Nonetheless, I did enjoy what Penang has to offer, still an old town with much to see, the Indian and Chinese quarters, and the colonial buildings. I visited the butterfly park outside on town and went up the modernized Penang hill tram. I also frequented the newly developed New World Park with its variety of hawker food offerings. I stayed at a Malay hotel, the 1926 Heritage Hotel, and mingled with middle class Malaysian travellers.
Next, I travel by bus across the peninsula to the east coast and take a boat to the Perhentian Islands for two days of diving.

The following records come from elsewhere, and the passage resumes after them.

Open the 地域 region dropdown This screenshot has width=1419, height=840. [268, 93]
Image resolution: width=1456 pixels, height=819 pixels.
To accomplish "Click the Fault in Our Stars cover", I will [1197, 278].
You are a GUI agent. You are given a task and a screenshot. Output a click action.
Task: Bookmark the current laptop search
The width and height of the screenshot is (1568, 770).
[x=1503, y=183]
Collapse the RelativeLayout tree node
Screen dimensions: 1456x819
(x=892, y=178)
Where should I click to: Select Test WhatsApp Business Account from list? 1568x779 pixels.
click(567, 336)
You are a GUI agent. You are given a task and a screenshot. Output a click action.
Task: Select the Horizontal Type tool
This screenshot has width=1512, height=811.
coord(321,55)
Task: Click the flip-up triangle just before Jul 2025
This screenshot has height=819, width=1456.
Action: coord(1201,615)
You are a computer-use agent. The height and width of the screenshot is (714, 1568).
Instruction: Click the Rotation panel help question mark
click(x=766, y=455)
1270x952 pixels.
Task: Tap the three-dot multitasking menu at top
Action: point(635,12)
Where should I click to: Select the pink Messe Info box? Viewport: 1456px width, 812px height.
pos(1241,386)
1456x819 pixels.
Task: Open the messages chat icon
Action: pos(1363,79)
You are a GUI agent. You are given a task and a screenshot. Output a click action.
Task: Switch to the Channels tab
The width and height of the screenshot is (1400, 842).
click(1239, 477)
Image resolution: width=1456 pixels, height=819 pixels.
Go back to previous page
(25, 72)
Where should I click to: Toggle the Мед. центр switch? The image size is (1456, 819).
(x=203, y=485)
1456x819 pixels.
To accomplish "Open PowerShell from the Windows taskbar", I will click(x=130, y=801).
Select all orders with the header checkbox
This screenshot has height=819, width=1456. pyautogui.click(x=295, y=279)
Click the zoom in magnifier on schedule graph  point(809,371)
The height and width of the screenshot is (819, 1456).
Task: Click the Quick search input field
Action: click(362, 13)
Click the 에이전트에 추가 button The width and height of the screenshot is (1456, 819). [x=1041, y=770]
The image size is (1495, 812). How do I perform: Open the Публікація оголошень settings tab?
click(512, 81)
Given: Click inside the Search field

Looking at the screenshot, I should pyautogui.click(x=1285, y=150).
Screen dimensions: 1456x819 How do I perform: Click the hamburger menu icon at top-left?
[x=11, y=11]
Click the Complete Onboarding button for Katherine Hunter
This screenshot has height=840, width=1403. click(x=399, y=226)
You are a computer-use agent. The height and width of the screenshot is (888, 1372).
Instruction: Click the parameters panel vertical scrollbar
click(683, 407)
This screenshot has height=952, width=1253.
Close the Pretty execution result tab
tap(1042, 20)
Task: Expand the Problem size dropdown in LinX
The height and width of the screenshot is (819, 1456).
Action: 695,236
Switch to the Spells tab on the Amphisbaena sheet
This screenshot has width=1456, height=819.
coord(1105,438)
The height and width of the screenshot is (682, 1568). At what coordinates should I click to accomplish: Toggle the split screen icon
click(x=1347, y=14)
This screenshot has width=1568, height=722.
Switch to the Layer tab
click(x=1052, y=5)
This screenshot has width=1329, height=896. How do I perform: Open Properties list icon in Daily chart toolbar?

I am traveling to Sri Lanka in October 2011 for a two week bicycle trip organized by Exodus Tours, encircling the southern half of Sri Lanka, stopping at Buddhist shrines, tea plantations, wildlife preserves, and coastal beaches. In route to Sri Lanka, I will stop in Hong Kong to visit friends and go to a jazz festival; go to a rotary project site near Angkor Wat in Cambodia; visit Penang, Perhential Islands, and Kuala Lumpur in Malaysia; and stop by Singapore.